● TEXTO DE LECTURA:
▼
El
verano ha pasado en un suspiro y de nuevo estamos en octubre, comenzamos la
etapa cinematográfica 2014-2015 con “Dulce hogar a veces” película del director
Ron Howard. La veremos con esa pátina envejecida que da el VHS, por
suerte en el centro de mayores de Ibercaja aún conservan la posibilidad de proyectar
cintas en ese formato. La compré cuando salió a la venta, creo recordar que un
año después de su estreno en la gran pantalla (1989) y quedó guardada junto a
otras sin que pudiera volver a verla porque en casa se nos estropeó el
reproductor que fue sustituido por otro para DVD, pero la cinta ha estado
presente durante dos décadas y un lustro, no sólo en el cofre donde dormía,
también en mi interior, creo que ello explica por sí sólo el poso que me dejó.
Deseo que esa neblina que le ha posado el paso de los años sea tan nostálgica
como el refritillo que se escucha al poner un viejo disco de vinilo, y no un
inconveniente para mis compañeros cinéfilos.
No
voy a enumerar los prestigiosos premios que este director ha obtenido a lo
largo de su carrera, el generoso internet se ocupa de pormenorizarlos, pero sí
diré que algunos los ha recibido fuera del entorno cinematográfico, desde
instituciones que han sabido valorar la contribución que sus tramas y temas han
aportado en favor de la integración, porque todos somos sociedad y podemos
resultar más que útiles si se adapta el engranaje a las excepciones, o mejor
dicho: a los seres excepcionales. Nadie como él nos hizo comprender la
esquizofrenia con su film “Una mente maravillosa”, obligándonos a romper la
barrera de distanciamiento que produce lo desconocido y a sacar del gueto a
personas que desgraciadamente podríamos desaprovechar por no saber escucharlas.
▲
● DATOS ALMACENADOS:
▼
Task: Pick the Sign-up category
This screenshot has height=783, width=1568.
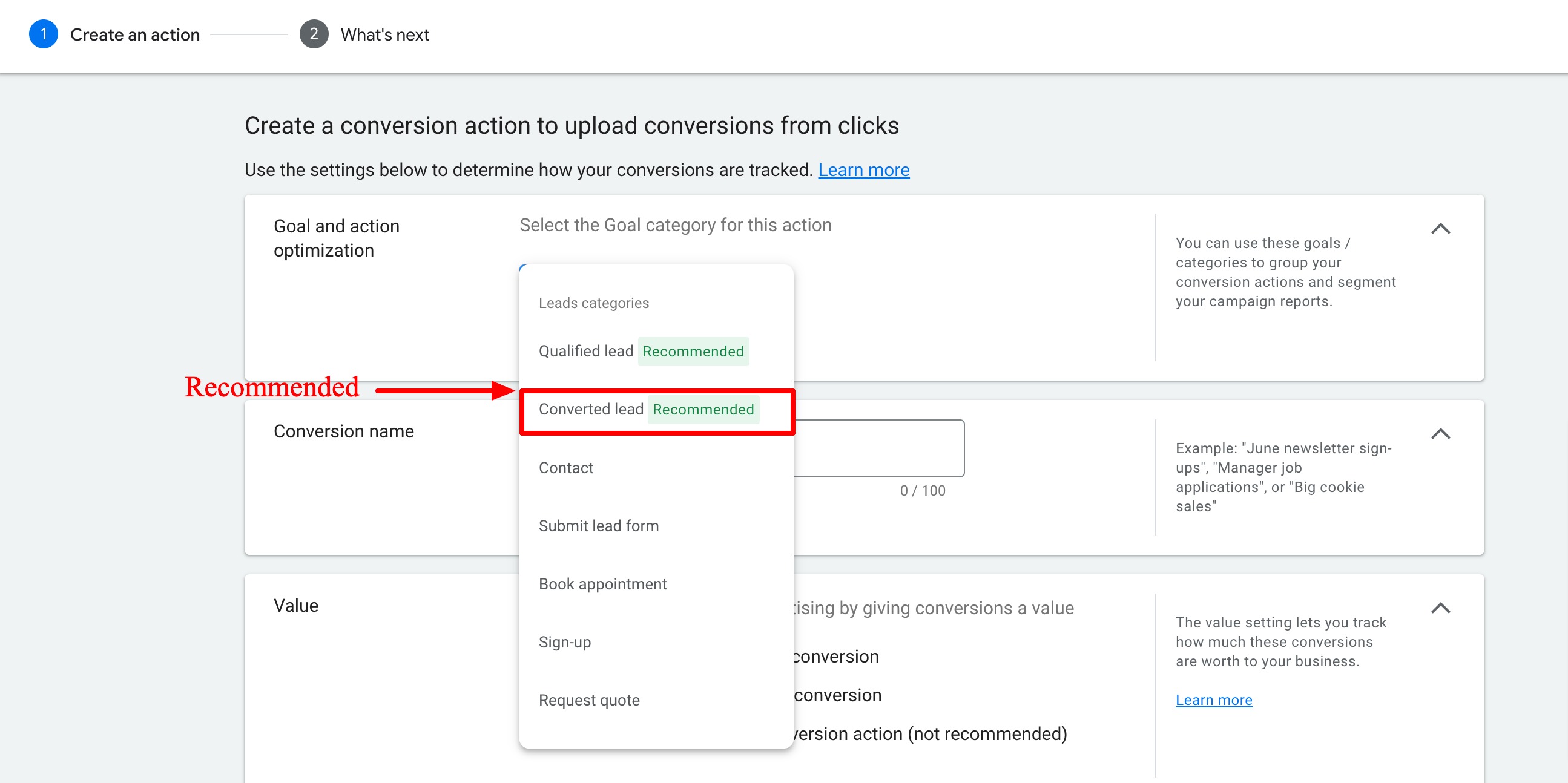Action: 564,642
▲
● EJERCICIOS PROPUESTOS:
1 – Responda estas preguntas a partir del texto sobre “Dulce hogar a veces”:
(a) ¿En qué formato se verá la película en el centro de mayores de Ibercaja?
(b) ¿En qué año se estrenó la película en la gran pantalla?
(c) ¿Con qué película hizo comprender Ron Howard la esquizofrenia?
2 – Redacte la continuación del texto sobre “Dulce hogar a veces” a partir de su última oración.

● RESPUESTAS ESPERADAS:
1 –
(a) En VHS.
(b) En 1989.
(c) Con “Una mente maravillosa”.

2 –
Aprecio
la capacidad de llegada y estimo especialmente las obras de arte que tienen las
dos lecturas, la más avezada y la popular que alcanza a todos los públicos,
creo que dicha capacidad es un don que a veces el elitismo confunde con
simpleza, no siempre lo minoritario es sinónimo de originalidad, ideología o
intelecto, a menudo lo que ocurre es que el autor no ha sabido transmitir de
forma plural lo que quería decir o no ha sido capaz de sacarlo fuera de su
entorno y por tanto esa carencia es un límite. Tampoco lo popular tiene por qué
ser superficial y falto de hondura, hay que saber distinguir, que un libro sea
fácil de leer no significa que también resulte fácil de escribir, hay que dar
muchas vueltas para alcanzar la sencillez.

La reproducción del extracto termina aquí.